_Task objective_. Would you please repeat the data exactly as given?

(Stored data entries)
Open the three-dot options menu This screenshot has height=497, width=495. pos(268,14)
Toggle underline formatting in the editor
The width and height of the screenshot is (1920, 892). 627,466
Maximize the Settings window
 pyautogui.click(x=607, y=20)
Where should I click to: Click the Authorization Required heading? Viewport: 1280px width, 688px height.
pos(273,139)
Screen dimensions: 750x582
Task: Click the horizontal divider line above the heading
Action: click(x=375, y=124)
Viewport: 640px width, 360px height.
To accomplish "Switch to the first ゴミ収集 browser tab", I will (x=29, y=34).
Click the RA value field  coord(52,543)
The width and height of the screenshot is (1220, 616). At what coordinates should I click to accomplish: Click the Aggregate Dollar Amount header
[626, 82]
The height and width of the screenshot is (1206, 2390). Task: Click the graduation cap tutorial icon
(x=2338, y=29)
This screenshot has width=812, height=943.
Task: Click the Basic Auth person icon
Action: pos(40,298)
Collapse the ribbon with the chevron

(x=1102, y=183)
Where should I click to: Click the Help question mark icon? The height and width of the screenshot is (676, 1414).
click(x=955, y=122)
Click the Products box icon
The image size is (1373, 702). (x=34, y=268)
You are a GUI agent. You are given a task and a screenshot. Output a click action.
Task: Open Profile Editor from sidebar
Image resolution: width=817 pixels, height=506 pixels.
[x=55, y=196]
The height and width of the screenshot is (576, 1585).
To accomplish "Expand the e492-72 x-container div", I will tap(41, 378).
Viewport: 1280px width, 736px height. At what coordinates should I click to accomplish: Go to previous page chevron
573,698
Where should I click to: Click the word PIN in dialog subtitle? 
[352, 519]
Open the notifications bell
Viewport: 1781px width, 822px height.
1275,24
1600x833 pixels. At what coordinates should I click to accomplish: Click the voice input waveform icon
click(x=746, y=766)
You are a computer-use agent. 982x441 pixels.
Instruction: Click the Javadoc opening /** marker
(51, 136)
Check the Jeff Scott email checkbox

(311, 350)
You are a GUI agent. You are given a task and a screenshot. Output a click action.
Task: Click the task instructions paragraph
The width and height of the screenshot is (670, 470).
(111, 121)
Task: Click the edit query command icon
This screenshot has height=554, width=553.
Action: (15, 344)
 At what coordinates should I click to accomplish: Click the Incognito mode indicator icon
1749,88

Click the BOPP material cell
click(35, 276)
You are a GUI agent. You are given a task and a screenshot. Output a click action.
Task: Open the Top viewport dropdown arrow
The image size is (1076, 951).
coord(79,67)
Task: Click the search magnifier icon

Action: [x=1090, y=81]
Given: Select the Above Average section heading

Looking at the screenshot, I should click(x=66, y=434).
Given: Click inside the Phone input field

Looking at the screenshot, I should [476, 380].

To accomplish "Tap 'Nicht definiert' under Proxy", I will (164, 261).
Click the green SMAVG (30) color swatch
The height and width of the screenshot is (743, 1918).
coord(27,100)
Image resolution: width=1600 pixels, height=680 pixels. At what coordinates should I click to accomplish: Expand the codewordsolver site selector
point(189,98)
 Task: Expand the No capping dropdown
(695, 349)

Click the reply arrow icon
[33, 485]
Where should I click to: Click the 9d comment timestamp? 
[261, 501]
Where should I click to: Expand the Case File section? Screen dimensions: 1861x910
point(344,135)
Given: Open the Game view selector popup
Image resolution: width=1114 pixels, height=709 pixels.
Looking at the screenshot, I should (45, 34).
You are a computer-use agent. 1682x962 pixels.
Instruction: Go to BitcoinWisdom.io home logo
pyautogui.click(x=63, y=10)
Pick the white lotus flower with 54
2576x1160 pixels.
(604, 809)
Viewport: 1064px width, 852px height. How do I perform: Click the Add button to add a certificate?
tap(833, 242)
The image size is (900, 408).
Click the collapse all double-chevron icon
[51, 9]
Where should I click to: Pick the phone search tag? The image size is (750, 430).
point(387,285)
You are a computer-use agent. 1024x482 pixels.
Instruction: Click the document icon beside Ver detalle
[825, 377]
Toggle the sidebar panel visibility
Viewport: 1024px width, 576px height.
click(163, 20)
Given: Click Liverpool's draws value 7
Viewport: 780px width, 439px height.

_Output_.
Open the three-dot options menu This screenshot has height=497, width=495. pos(268,14)
Toggle underline formatting in the editor
The width and height of the screenshot is (1920, 892). 627,466
Maximize the Settings window
 pyautogui.click(x=607, y=20)
Where should I click to: Click the Authorization Required heading? Viewport: 1280px width, 688px height.
pos(273,139)
Screen dimensions: 750x582
Task: Click the horizontal divider line above the heading
Action: click(x=375, y=124)
Viewport: 640px width, 360px height.
To accomplish "Switch to the first ゴミ収集 browser tab", I will (x=29, y=34).
Click the RA value field  coord(52,543)
The width and height of the screenshot is (1220, 616). At what coordinates should I click to accomplish: Click the Aggregate Dollar Amount header
[626, 82]
The height and width of the screenshot is (1206, 2390). Task: Click the graduation cap tutorial icon
(x=2338, y=29)
This screenshot has width=812, height=943.
Task: Click the Basic Auth person icon
Action: pos(40,298)
Collapse the ribbon with the chevron

(x=1102, y=183)
Where should I click to: Click the Help question mark icon? The height and width of the screenshot is (676, 1414).
click(x=955, y=122)
Click the Products box icon
The image size is (1373, 702). (x=34, y=268)
You are a GUI agent. You are given a task and a screenshot. Output a click action.
Task: Open Profile Editor from sidebar
Image resolution: width=817 pixels, height=506 pixels.
[x=55, y=196]
The height and width of the screenshot is (576, 1585).
To accomplish "Expand the e492-72 x-container div", I will tap(41, 378).
Viewport: 1280px width, 736px height. At what coordinates should I click to accomplish: Go to previous page chevron
573,698
Where should I click to: Click the word PIN in dialog subtitle? 
[352, 519]
Open the notifications bell
Viewport: 1781px width, 822px height.
1275,24
1600x833 pixels. At what coordinates should I click to accomplish: Click the voice input waveform icon
click(x=746, y=766)
You are a computer-use agent. 982x441 pixels.
Instruction: Click the Javadoc opening /** marker
(51, 136)
Check the Jeff Scott email checkbox

(311, 350)
You are a GUI agent. You are given a task and a screenshot. Output a click action.
Task: Click the task instructions paragraph
The width and height of the screenshot is (670, 470).
(111, 121)
Task: Click the edit query command icon
This screenshot has height=554, width=553.
Action: (15, 344)
 At what coordinates should I click to accomplish: Click the Incognito mode indicator icon
1749,88

Click the BOPP material cell
click(35, 276)
You are a GUI agent. You are given a task and a screenshot. Output a click action.
Task: Open the Top viewport dropdown arrow
The image size is (1076, 951).
coord(79,67)
Task: Click the search magnifier icon

Action: [x=1090, y=81]
Given: Select the Above Average section heading

Looking at the screenshot, I should click(x=66, y=434).
Given: Click inside the Phone input field

Looking at the screenshot, I should [476, 380].

To accomplish "Tap 'Nicht definiert' under Proxy", I will (164, 261).
Click the green SMAVG (30) color swatch
The height and width of the screenshot is (743, 1918).
coord(27,100)
Image resolution: width=1600 pixels, height=680 pixels. At what coordinates should I click to accomplish: Expand the codewordsolver site selector
point(189,98)
 Task: Expand the No capping dropdown
(695, 349)

Click the reply arrow icon
[33, 485]
Where should I click to: Click the 9d comment timestamp? 
[261, 501]
Where should I click to: Expand the Case File section? Screen dimensions: 1861x910
point(344,135)
Given: Open the Game view selector popup
Image resolution: width=1114 pixels, height=709 pixels.
Looking at the screenshot, I should (45, 34).
You are a computer-use agent. 1682x962 pixels.
Instruction: Go to BitcoinWisdom.io home logo
pyautogui.click(x=63, y=10)
Pick the white lotus flower with 54
2576x1160 pixels.
(604, 809)
Viewport: 1064px width, 852px height. How do I perform: Click the Add button to add a certificate?
tap(833, 242)
The image size is (900, 408).
Click the collapse all double-chevron icon
[51, 9]
Where should I click to: Pick the phone search tag? The image size is (750, 430).
point(387,285)
You are a computer-use agent. 1024x482 pixels.
Instruction: Click the document icon beside Ver detalle
[825, 377]
Toggle the sidebar panel visibility
Viewport: 1024px width, 576px height.
click(163, 20)
Given: Click Liverpool's draws value 7
Viewport: 780px width, 439px height.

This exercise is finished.